TASKS —
1/ Answer these questions from the text on waste in health care.
(a) According to the quoted fact, how often do American patients on average receive the recommended treatment for their condition?
(b) What does the structure of Medicare allow?
(c) According to the Dartmouth researchers, by how much could overall per-capita Medicare spending probably be reduced?
2/ Translate this sentence from the text on waste in health care into Spanish: "How can a nation that routinely wails over its high cost of health care ignore such important research?"
3/ Continue the text on waste in health care from the point where it stops.

GIVEN TEXT —
■ ■ ■ ■ ■ ■ ■

Matt Yglesias has a very insightful post on waste in health care.

BTW he is a great blogger, very much worth keeping an eye on his blog.


He writes...


There’s a real lack of understanding in this country of the extent of the problem of medical waste and what I guess you’d have to call doctors’ incompetence. Uwe Reinhardt has a great post laying much of this out including the striking fact that “on average, American patients receive the recommended treatment for their condition only slightly more than 50 percent of the time.”

The structure of Medicare allows us to do pretty solid apples-to-apples comparisons of what different hospitals are spending on treatment, and the evidence is clear that the hospital-to-hospital variance is costs is large, and in quality is also pretty big, but the differences seem uncorrelated:

According to the Dartmouth researchers, if physicians with relatively higher cost preferred practice styles could be induced to embrace the preferred practice styles of their equally effective but lower-cost colleagues, overall per-capita Medicare spending probably could be reduced by at least 30 percent without harming patients, and similarly for commercially insured younger Americans. How can a nation that routinely wails over its high cost of health care ignore such important research?

■ ■ ■ ■ ■ ■ ■

Pixel coordinate grounding data —
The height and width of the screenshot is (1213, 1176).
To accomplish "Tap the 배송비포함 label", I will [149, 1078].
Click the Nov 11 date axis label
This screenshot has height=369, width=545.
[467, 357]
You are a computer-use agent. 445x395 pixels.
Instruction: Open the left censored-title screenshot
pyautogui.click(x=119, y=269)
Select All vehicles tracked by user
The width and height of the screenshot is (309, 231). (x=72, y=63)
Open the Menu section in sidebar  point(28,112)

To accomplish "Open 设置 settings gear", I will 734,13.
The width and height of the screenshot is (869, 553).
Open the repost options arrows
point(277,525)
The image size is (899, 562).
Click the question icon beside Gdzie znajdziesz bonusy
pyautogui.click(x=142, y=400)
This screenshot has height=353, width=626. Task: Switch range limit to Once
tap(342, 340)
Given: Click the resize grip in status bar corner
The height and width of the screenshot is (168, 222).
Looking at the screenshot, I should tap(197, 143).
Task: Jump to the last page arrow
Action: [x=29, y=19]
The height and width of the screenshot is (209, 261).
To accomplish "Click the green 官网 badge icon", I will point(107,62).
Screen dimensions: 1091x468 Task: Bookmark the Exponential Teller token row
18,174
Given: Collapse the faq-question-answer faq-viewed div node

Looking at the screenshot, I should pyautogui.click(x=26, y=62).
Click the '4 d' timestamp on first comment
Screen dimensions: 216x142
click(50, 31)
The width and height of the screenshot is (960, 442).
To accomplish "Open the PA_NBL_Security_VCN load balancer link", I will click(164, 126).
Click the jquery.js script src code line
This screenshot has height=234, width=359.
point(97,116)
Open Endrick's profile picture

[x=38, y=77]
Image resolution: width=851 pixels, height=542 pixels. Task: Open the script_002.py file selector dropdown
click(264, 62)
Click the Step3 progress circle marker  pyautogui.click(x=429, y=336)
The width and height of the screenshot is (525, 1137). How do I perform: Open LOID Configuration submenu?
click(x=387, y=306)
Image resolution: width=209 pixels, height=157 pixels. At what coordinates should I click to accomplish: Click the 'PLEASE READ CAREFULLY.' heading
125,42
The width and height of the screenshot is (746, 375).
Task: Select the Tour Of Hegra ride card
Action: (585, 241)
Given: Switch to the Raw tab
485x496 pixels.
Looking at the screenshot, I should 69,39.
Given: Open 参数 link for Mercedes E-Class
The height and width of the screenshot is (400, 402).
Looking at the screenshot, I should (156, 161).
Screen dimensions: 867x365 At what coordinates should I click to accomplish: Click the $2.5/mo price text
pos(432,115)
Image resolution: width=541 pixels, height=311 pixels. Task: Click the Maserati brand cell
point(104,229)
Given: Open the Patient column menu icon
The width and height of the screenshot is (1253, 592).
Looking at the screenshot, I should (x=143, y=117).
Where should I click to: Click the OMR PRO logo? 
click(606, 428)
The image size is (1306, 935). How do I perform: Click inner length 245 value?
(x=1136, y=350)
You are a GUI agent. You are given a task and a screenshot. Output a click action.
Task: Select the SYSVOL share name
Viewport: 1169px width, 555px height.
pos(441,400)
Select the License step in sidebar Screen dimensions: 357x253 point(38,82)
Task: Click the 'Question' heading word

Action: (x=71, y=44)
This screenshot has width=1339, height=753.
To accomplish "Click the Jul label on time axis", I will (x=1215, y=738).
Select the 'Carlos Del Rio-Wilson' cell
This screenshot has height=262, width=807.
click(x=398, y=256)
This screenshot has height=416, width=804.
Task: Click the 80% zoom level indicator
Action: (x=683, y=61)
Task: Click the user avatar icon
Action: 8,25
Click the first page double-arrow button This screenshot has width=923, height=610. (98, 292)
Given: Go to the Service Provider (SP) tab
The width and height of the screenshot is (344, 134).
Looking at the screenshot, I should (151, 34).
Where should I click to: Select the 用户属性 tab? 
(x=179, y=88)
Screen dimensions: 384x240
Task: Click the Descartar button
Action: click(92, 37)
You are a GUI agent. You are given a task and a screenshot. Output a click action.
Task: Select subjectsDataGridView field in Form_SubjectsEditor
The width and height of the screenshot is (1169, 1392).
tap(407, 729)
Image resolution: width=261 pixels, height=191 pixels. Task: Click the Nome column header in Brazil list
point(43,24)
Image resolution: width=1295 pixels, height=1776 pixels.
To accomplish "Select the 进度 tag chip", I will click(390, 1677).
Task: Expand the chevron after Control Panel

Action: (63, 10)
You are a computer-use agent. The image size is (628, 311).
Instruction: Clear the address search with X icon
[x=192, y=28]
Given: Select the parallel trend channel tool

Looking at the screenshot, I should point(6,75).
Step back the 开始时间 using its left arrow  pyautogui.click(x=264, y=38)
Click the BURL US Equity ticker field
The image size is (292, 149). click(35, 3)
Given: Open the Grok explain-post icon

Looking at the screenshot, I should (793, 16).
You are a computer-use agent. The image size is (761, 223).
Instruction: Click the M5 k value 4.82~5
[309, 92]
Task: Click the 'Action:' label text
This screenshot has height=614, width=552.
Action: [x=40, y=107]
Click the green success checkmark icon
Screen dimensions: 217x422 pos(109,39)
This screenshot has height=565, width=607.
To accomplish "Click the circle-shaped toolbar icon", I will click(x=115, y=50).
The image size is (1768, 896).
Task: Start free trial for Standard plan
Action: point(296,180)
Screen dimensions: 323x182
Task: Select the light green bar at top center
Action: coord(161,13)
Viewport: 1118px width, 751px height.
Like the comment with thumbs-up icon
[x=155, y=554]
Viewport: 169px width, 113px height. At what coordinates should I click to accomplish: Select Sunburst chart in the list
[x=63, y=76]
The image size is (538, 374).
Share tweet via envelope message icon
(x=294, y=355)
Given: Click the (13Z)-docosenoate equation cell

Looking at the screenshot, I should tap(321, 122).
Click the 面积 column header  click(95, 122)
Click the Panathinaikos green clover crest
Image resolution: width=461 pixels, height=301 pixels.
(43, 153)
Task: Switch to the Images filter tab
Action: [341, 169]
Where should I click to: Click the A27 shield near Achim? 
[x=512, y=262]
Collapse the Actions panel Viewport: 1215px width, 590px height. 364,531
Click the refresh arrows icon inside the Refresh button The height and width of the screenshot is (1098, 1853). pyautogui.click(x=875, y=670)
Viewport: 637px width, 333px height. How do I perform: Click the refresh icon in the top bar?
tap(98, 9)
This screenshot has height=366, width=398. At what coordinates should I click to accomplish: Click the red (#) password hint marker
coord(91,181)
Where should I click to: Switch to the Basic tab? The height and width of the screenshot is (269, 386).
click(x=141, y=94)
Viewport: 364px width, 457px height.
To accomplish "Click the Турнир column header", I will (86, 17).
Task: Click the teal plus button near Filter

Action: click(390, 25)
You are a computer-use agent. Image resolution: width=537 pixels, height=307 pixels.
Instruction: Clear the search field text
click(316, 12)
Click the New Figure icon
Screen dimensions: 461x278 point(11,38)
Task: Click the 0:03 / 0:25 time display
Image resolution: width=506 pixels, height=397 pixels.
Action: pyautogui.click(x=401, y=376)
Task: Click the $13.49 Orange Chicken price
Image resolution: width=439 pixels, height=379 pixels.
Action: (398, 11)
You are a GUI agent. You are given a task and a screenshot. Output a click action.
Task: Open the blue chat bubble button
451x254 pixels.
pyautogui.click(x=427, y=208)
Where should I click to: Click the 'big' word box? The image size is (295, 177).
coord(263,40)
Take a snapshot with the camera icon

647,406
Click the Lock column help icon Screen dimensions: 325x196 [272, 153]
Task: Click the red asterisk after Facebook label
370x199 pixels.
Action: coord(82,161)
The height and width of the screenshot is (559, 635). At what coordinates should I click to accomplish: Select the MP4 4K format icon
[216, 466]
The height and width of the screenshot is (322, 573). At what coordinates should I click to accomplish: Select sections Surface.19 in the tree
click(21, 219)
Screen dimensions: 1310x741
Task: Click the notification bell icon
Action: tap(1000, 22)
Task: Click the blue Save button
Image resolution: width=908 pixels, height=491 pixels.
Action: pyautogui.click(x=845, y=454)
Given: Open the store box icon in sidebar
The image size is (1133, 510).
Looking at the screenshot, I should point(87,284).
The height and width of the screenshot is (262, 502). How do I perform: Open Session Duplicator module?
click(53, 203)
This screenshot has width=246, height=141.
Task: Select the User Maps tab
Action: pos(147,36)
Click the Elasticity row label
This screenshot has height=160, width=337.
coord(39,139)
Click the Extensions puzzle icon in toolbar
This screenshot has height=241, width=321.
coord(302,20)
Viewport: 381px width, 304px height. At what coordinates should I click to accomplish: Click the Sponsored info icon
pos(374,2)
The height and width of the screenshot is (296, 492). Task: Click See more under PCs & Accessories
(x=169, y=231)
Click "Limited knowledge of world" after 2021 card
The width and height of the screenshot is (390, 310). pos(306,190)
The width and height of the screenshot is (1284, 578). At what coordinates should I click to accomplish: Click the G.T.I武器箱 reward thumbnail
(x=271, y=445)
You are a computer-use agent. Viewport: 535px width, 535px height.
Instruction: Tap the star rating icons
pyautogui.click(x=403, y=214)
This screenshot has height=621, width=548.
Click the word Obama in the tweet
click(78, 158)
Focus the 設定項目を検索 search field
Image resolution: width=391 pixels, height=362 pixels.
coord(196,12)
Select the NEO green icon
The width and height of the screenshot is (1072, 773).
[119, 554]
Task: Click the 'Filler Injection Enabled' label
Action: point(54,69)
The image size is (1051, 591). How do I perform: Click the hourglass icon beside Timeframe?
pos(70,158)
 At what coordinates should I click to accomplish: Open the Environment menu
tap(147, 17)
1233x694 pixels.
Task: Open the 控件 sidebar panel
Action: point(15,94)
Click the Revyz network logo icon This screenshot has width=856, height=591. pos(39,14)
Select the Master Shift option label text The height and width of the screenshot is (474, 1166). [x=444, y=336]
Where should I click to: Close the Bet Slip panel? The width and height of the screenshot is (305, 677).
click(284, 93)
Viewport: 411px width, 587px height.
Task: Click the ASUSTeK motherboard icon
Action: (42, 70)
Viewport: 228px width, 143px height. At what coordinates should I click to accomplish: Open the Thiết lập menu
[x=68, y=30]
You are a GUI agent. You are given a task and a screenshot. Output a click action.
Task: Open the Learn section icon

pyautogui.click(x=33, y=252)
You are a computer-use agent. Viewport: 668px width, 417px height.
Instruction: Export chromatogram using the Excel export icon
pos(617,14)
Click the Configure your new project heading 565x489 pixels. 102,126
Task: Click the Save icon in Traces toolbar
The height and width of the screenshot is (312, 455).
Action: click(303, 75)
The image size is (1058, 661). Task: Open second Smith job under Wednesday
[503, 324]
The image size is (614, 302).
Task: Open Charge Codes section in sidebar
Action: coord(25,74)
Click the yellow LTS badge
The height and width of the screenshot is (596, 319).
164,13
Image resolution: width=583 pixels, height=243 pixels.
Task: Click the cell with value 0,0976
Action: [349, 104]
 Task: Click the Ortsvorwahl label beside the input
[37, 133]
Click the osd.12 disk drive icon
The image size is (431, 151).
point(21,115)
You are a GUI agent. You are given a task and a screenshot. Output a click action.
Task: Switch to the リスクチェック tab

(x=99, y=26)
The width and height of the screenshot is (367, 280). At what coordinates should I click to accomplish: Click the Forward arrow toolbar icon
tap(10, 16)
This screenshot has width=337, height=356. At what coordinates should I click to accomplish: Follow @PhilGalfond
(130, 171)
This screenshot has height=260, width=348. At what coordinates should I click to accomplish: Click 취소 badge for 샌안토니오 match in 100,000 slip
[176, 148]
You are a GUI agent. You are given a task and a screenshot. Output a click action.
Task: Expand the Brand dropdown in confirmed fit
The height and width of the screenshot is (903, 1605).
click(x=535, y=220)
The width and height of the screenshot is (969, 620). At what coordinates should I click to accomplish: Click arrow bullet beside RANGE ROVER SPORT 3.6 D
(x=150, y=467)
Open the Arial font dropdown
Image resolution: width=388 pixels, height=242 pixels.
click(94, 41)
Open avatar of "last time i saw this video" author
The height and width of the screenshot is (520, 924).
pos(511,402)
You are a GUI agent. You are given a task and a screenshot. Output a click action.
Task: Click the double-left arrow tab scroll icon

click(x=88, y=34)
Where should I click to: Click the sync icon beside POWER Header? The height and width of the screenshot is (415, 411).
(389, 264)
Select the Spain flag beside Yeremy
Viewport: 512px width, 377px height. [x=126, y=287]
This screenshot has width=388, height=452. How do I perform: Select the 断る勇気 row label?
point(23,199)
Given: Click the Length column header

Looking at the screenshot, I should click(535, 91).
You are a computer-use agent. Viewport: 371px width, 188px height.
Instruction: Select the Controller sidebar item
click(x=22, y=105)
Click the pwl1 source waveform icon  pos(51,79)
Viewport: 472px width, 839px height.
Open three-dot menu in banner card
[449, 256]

■ ■ ■ ■ ■ ■ ■

RESULTS FOR THE EXERCISE —
1/
(a) Only slightly more than 50 percent of the time.
(b) Pretty solid apples-to-apples comparisons of what different hospitals are spending on treatment.
(c) By at least 30 percent, without harming patients.

2/ ¿Cómo puede una nación que se lamenta habitualmente del alto costo de su atención médica ignorar una investigación tan importante?

3/
I’ve been watching a lot of House re-runs lately, and they’re a striking encapsulation of part of what’s wrong with the way Americans think about medicine. Dr House is unfailingly portrayed as a bad person but a fantastic doctor and the medical ideal is seen to be that of the brilliant explorer-hero who does what it takes to solve the most difficult cases. An alternative model would see the doctor as a kind of custodian of public health. A general practitioner who develops an effective method of nudging people toward quitting smoking or exercising more during his brief post-checkup chats would save many more lives at dramatically lower cost than would all of Dr House’s heroics.

And of course most doctors in the real world aren’t like genius television characters — unleash them from concerns about cost-efficacy and imbue them with a heroic self-conception and they don’t even give you costly-but-effective medicine. Almost half the time they don’t even do the right treatment.